Now, if you've got a pre-83 Winchester, that was actually made by Winchester.  They are decent guns, and I'd not "ruin" it by changing the barrel to a .45 Colt.  The could also be issues with the bolt face, and other parts that would make the conversion more than just a barrel swap.  Which all adds up to a lot of money.  On the other hand, changing it to a .38-55 would be just a barrel swap, and if I couldn't find one already in that caliber, and really wanted one in it, this is one that I'd rebarrell.   Curiously, Winchester did make a handful of these guns in .44 Magnum.  I've never handled one, but find the concept interesting.  It would still have the problem of the action being designed for much longer cartridges, but at least it's a decently made gun to begin with.

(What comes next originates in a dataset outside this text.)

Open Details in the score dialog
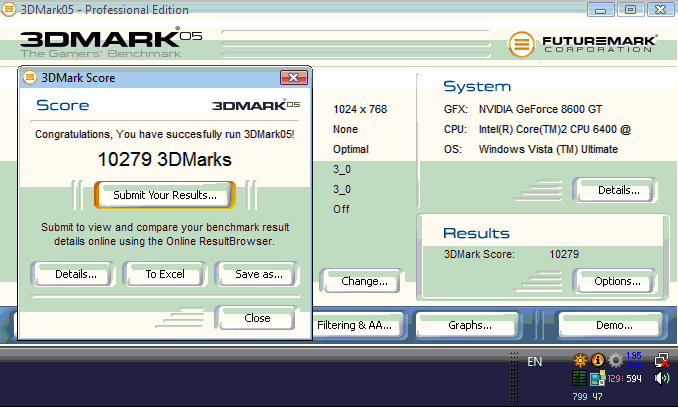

As it is, you have an excellent hunting rifle, and not a bad one for SASS long range events. 

Now, if you've got a pre-64 Winchester, you have a gun that is potentially "collectable."  Condition is everything, of course, but a pre-64 tends to be be more valuable than a pre-83, and certainly more than a post 83.  They were also, in the opinion of most, better made than the things that came later.  (Although, I do have a very nice pre-83 model, so it is possible to get one..  I also have a pre-64, and it is clearly better.)  I would not change anything about a pre-64.  These are great guns.

Bottom line, the conversion is probably possible, but not worth the effort, or the money.

Hmm..   This long made short story, isn't all that short.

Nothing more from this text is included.